» SUPPLIED RECORDS:
········
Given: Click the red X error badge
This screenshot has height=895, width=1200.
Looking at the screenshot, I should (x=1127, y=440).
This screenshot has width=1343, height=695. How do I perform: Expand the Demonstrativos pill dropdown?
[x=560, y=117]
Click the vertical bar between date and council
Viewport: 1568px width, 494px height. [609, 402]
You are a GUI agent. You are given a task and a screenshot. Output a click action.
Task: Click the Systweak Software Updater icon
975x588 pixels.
········
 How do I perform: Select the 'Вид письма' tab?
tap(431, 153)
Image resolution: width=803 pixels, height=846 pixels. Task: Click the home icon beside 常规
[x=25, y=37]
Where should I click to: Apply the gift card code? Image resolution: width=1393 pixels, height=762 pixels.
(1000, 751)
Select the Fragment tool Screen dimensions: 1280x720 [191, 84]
········
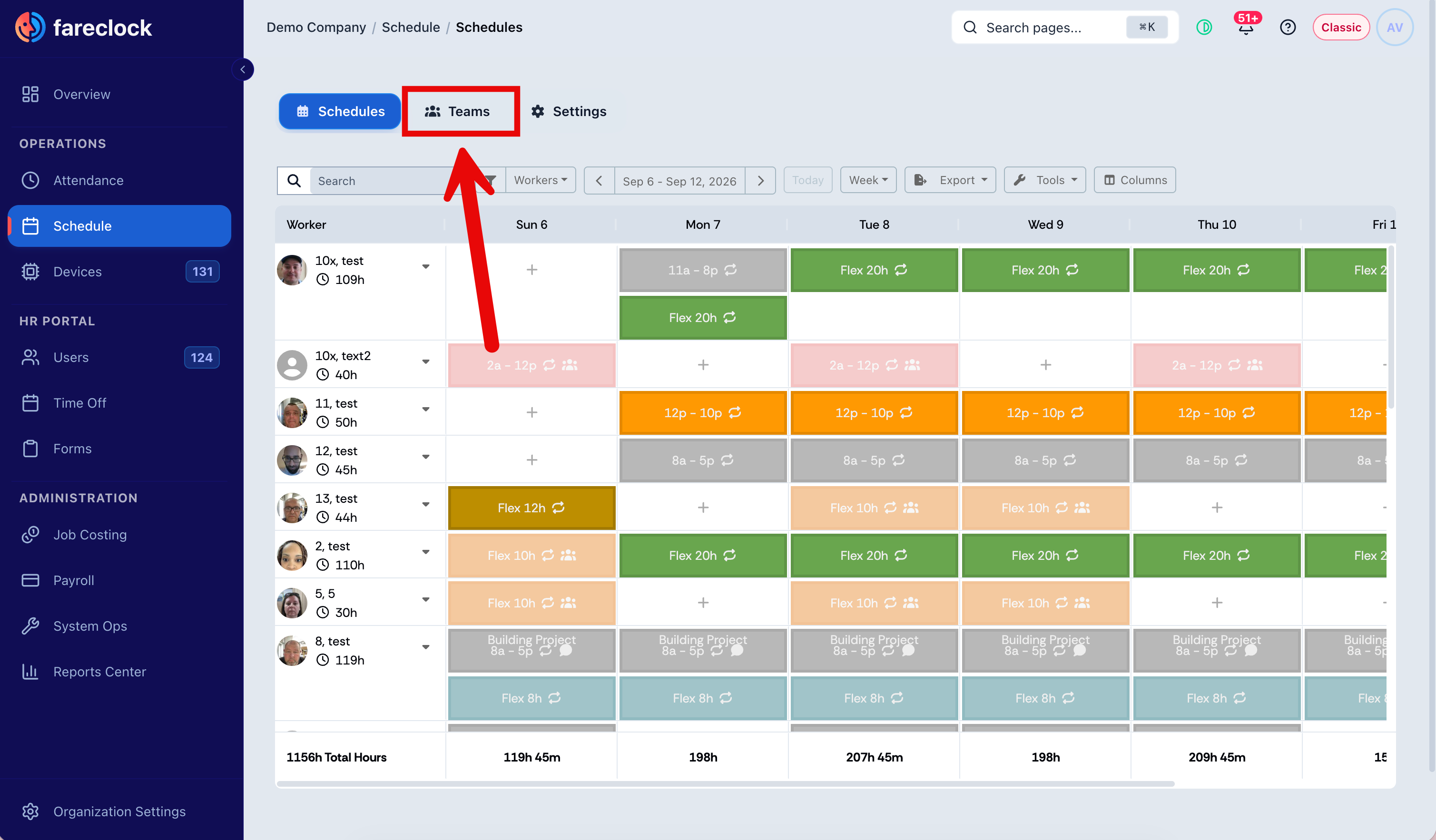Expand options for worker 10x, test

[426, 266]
········
» TASK DIRECTIONS: In the data above, find the line that contains "Click the vertical" and the line that contains "975x588 pixels.". Repeat exactly those lines and every line between them, and only those.

» SOLUTION:
Click the vertical bar between date and council
Viewport: 1568px width, 494px height. [609, 402]
You are a GUI agent. You are given a task and a screenshot. Output a click action.
Task: Click the Systweak Software Updater icon
975x588 pixels.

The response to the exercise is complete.